> [TASK TO CARRY OUT]: Exact reproduction of all the data is required, with pictures excluded.
-----
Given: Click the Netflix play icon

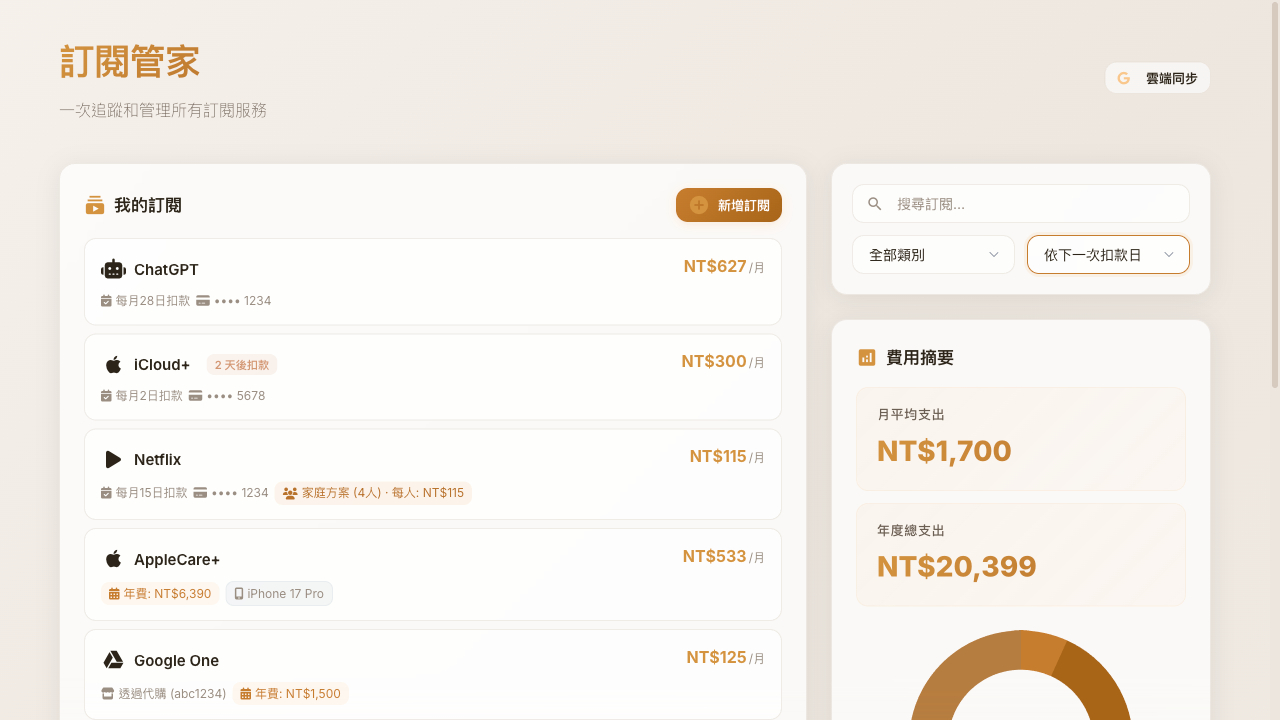Looking at the screenshot, I should coord(113,459).
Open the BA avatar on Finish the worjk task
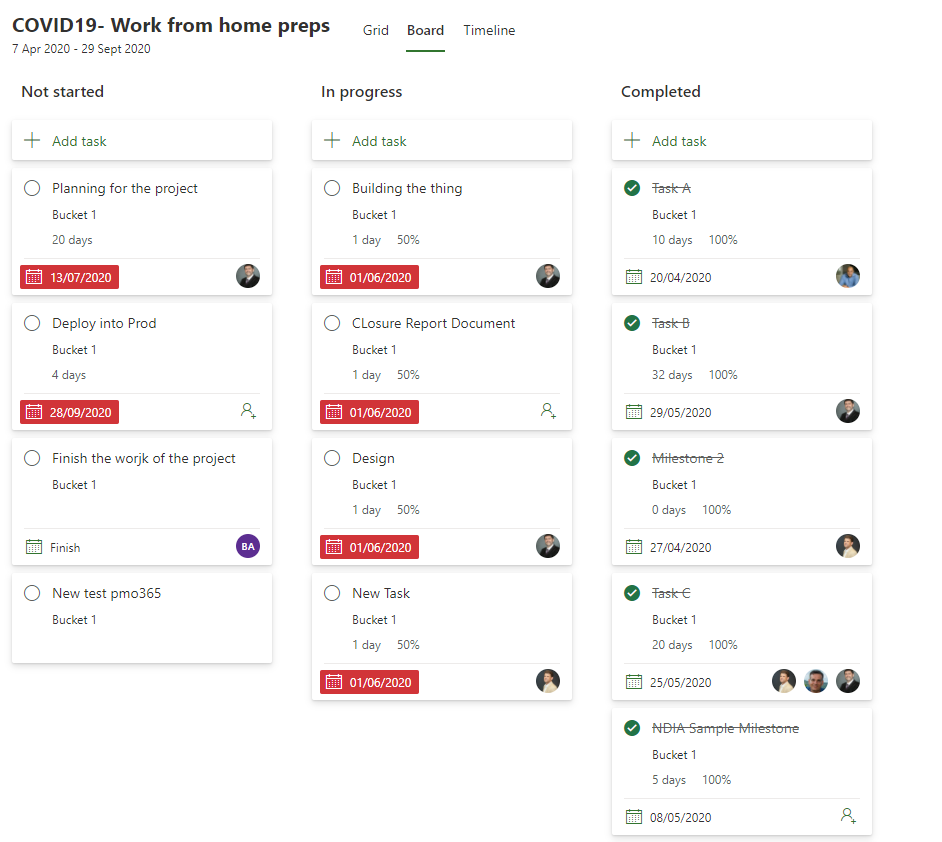The height and width of the screenshot is (842, 942). tap(247, 546)
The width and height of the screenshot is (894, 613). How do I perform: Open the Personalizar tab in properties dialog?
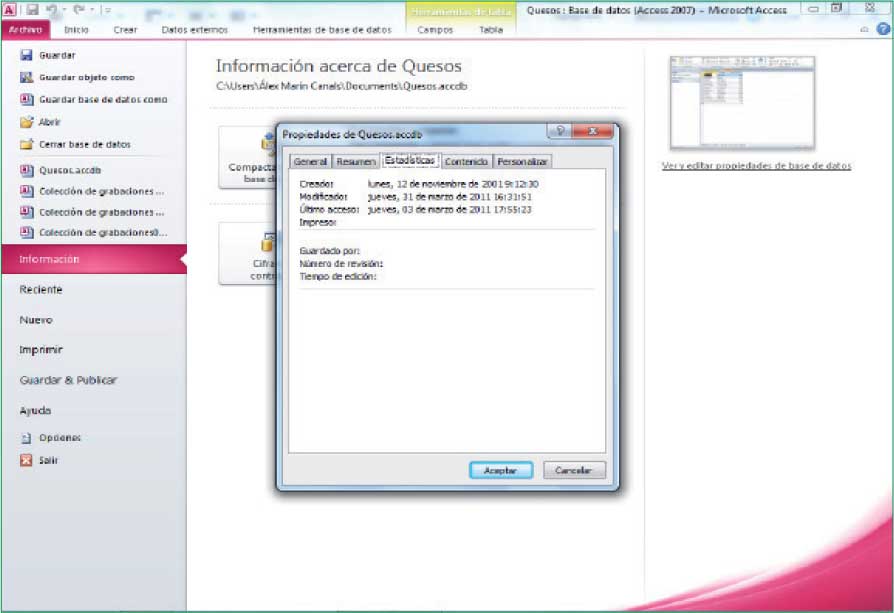523,161
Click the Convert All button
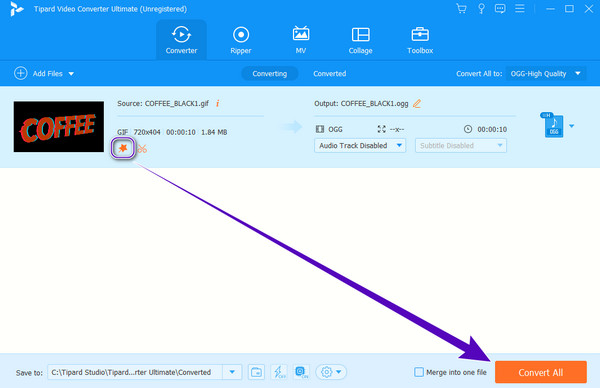 pyautogui.click(x=540, y=372)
-----
> [TASK ANSWER]:
Given: Click the Netflix play icon

Looking at the screenshot, I should coord(113,459).
Open the BA avatar on Finish the worjk task
The height and width of the screenshot is (842, 942). tap(247, 546)
The width and height of the screenshot is (894, 613). How do I perform: Open the Personalizar tab in properties dialog?
523,161
Click the Convert All button
 pyautogui.click(x=540, y=372)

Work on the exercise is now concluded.